During winter months you can expect to experience less intense sun and more diffuse light resulting from often overcast conditions.

This makes it much easier to produce a full tonal scale and hold onto a significant amount of subtle details and textures in shadow and, importantly, highlight areas of the scene.

Snow Photography On A Sunny Day

While a blue sky can look amazing in a snow covered landscape photo, sunny days can be challenging as they often result in scenes displaying a relatively higher dynamic range. Here are the most effective ways I’ve found to deal with this problem.

  • Change your composition and eliminate the sky from your photo, thereby reducing the dynamic range within the scene.
  • Move to a position where the light is coming from behind you. You may not be able to record as much fine texture in the scene, but at least you’ll be able to reduce the likelihood of important highlight and shadow areas recording white or black respectively.
  • Employ a High Dynamic Range (HDR) workflow in camera and during post processing.

Conclusion: Create Your Own Amazing Snow Photos

Traveling to beautiful landscape locations in the middle of winter can provide truly memorable experiences. That’s most certainly the case when it’s a snow covered landscape like the spectacular Huangshan Mountain in China.

After the cost and effort required getting to such locations, let alone dealing with the vagaries of weather in the middle of winter, it’s only natural that you’d want to preserve your memories of the adventure with great photos.

Frankly, I couldn’t imagine not making the most of my opportunities by taking the effort to explore my response to the landscape through photography.

This post has explored the fundamentals of composition, exposure, dynamic range and white balance, particularly as they relate to photographing snow covered landscapes.

I’m sure you’ll agree that it’s a comprehensive post which I’ve created in the hope it will enable you to make truly amazing snow photos for yourself. At the very least it should allow you to achieve good results more often.

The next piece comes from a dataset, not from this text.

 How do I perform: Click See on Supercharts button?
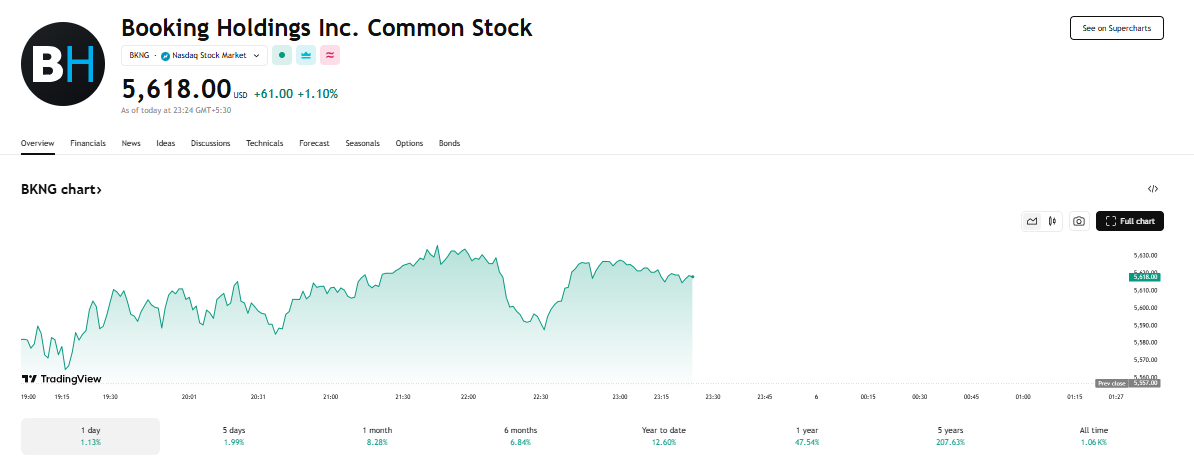pyautogui.click(x=1117, y=28)
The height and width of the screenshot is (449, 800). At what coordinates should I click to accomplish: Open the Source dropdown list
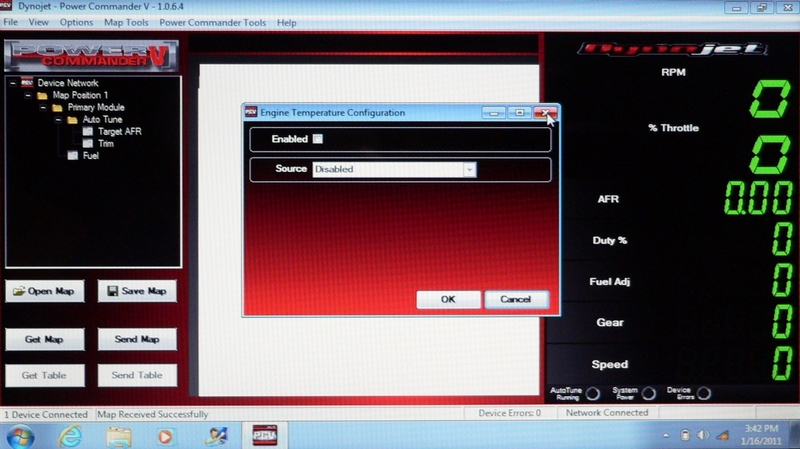[468, 170]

After a little bit of practice your confidence will grow and you’ll be able to adjust exposure and white balance to overcome the kinds of technical issues that defeat most photographers documenting snow covered landscapes.

As evidenced by the color photos in this post you’ll also be able to employ white balance to explore mood and heighten the drama and emotional impact of your own photos.

Finally, exploring the fundamentals of composition will allow you to direct your audience into and through your photos in interesting ways that can reveal your own, unique response to the world around you.

I hope you’ve found this post to be both informative and inspiring and I wish you well with your own snow photography adventures.